Perhaps I am na?ve. Perhaps I should be very afraid.

But I have an assignment to complete, and I’m determined to see it through till the very end. Yeah, that’s my official line – even to myself.

The truth is . . . I just want to hang around Ethan Greene for a little longer. OK, for a lot longer. For as long as he lets me.

Or for as long until I discover the truth.

9

I spend the next two days with Ethan hiking around Pine’s Lookout. Ethan is my personal guardian – looking out for the telltale signs of dizziness and nausea that I am expected to exhibit at any time, as though I’m in my first trimester of pregnancy. The hill is much larger than I thought. It’s amazing how much of it he owns. Although land is probably cheap here, its size is still considerable.

“You get a lot of trespassers?” I ask.

“Sometimes. Especially during Halloween,” he says. “A lot of people think the house is haunted.”

“Is it?”

I have never felt any vibes, but then, I never did have a supernatural radar.

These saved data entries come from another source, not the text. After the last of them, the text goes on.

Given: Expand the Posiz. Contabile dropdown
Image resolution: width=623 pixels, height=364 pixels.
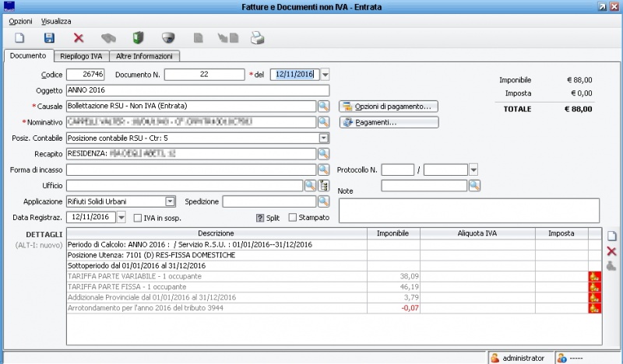Looking at the screenshot, I should pos(323,138).
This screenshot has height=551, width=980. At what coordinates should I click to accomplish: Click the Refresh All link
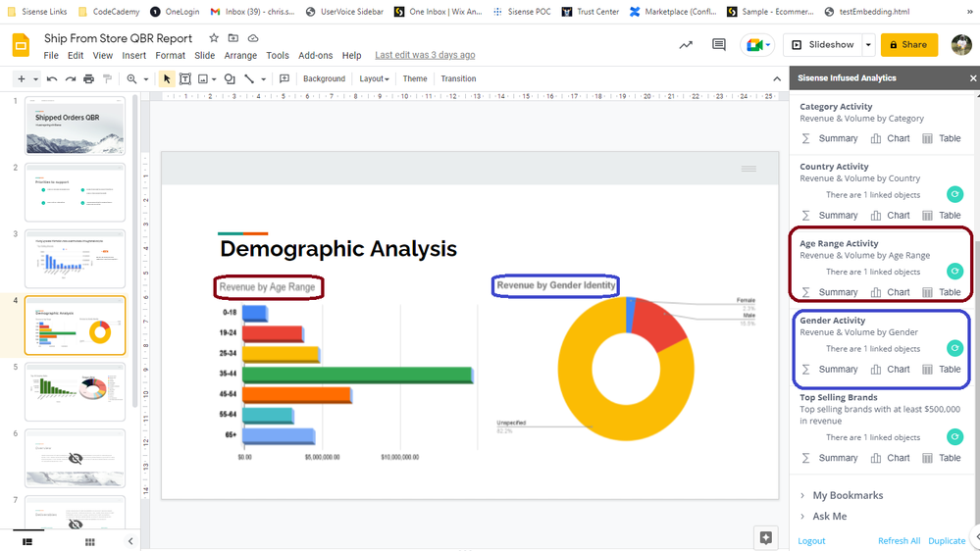(x=899, y=541)
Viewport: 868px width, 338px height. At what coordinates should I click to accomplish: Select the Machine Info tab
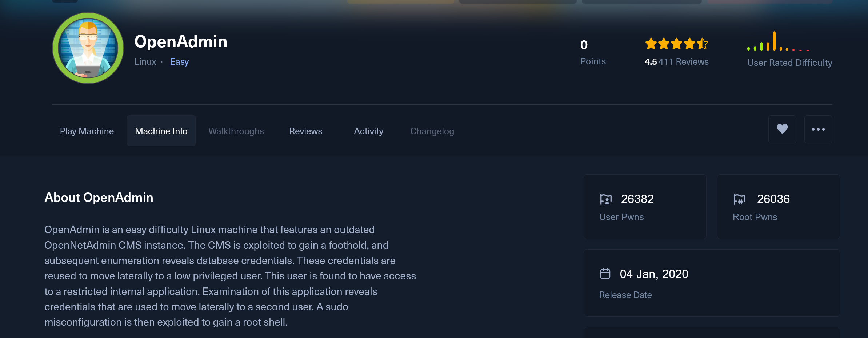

“It does have a reputation. I bought it for cheap because the previous owner killed himself in it.”

This stuns me.

“Oh,” I exclaim, putting a hand on my mouth. “Oh, I didn’t know.”

“I’m sorry. I didn’t mean to scare you.” His mud green eyes register concern.

We are both perched upon a cliff that looks down upon the valley from another angle. It’s a beautiful afternoon, with birds flitting through the canopy of trees and the sun beating down on our heads. The leaves are beginning to turn gold and red, and the scenery is so blissful that I simply cannot imagine anything haunting us.

I say, “No . . . I’m not scared. I’m just surprised.”

I am more than surprised. I’m stricken.

I think back to the entry in Ethan’s diary, the one that I haven’t had the investigative tenacity to revisit since – mostly because he’s been around so much, and I don’t want to be kicked out of the house for doing something as mundane as snooping around my host’s study.

I can’t contain him anymore. All I know is that he is becoming more powerful. Suddenly, in light of Ethan’s revelation, that phrase takes on a whole different connotation.